Reificazione e produzione

Il processo può interrompersi attraverso la reificazione, vale a dire la percezione di fenomeni umani come se fossero cose; può definirsi il grado estremo nel processo di oggettivazione, per cui il mondo oggettivato perde la sua capacità di essere visto come creazione umana per diventare fattualità non umana. L’uomo, produttore del mondo, è visto come suo prodotto, e l’attività umana come epifenomeno di processi non umani. Il dato di partenza è che l’uomo, pur essendo dotato di un’esperienza interiore e di un senso d’identità personale, vive all’interno di una struttura sociale e in un sistema d’interazione continua con gli altri.

Questa condizione esistenziale postula che la propria esperienza possa essere comunicata e condivisa con gli altri in virtù di una rete di significati comuni. Questa condivisione avviene attraverso i segni linguistici appartenenti a una struttura che rappresenta un potente esempio di oggettivazione: “In quanto sistema di segni, il linguaggio possiede la qualità dell’oggettività”. Gli individui sperimentano il linguaggio come una attualità esterna a se stessi, li costringe nei suoi modelli segnando le coordinate della vita all’interno della società.

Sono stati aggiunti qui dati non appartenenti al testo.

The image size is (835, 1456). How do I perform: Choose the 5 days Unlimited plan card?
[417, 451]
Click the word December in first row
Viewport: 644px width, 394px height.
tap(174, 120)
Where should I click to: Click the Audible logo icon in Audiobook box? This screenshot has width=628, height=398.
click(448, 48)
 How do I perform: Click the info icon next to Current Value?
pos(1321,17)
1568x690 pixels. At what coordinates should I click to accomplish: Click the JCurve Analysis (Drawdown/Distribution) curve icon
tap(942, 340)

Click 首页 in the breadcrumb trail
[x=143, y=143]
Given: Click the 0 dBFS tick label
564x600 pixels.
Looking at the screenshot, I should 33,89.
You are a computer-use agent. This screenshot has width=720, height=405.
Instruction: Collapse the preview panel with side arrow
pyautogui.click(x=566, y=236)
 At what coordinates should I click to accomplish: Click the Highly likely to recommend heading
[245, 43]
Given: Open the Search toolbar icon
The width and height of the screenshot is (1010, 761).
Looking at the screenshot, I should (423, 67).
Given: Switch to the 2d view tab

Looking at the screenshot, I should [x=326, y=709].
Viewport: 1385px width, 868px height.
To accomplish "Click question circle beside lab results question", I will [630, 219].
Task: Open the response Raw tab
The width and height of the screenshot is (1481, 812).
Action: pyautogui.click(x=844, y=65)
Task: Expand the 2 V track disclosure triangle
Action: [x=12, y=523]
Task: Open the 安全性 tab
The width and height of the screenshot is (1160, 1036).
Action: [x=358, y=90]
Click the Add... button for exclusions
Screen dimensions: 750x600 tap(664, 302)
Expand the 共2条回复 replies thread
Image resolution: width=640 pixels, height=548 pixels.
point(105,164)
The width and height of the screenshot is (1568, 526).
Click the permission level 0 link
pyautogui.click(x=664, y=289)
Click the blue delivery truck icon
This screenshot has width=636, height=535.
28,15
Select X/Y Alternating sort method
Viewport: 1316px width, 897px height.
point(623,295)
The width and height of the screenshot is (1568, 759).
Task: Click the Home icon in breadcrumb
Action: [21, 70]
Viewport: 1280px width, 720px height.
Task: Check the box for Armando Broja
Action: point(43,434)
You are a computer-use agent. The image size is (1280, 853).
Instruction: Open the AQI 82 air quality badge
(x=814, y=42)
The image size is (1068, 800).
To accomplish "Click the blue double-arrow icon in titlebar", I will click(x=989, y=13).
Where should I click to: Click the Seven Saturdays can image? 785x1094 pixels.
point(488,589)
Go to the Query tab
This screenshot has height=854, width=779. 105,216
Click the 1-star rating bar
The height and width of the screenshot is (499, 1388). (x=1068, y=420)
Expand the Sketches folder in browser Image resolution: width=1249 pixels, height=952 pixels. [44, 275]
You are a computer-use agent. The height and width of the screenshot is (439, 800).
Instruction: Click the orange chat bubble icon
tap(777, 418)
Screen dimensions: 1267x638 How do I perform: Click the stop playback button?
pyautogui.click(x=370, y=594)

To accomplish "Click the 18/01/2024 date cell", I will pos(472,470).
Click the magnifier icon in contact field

Il linguaggio ha origine nella vita quotidiana, e a questa prima di tutto fa riferimento; il linguaggio è capace di trascendere del tutto la realtà della vita quotidiana in quanto può riferirsi ad esperienze che appartengono a sfere circoscritte di significato, e può abbracciare sfere separate di realtà.

È su questa base che un prodotto storico finisce con l’agire sul produttore e configurarsi ai suoi occhi come una dimensione oggettiva, che lo trascende.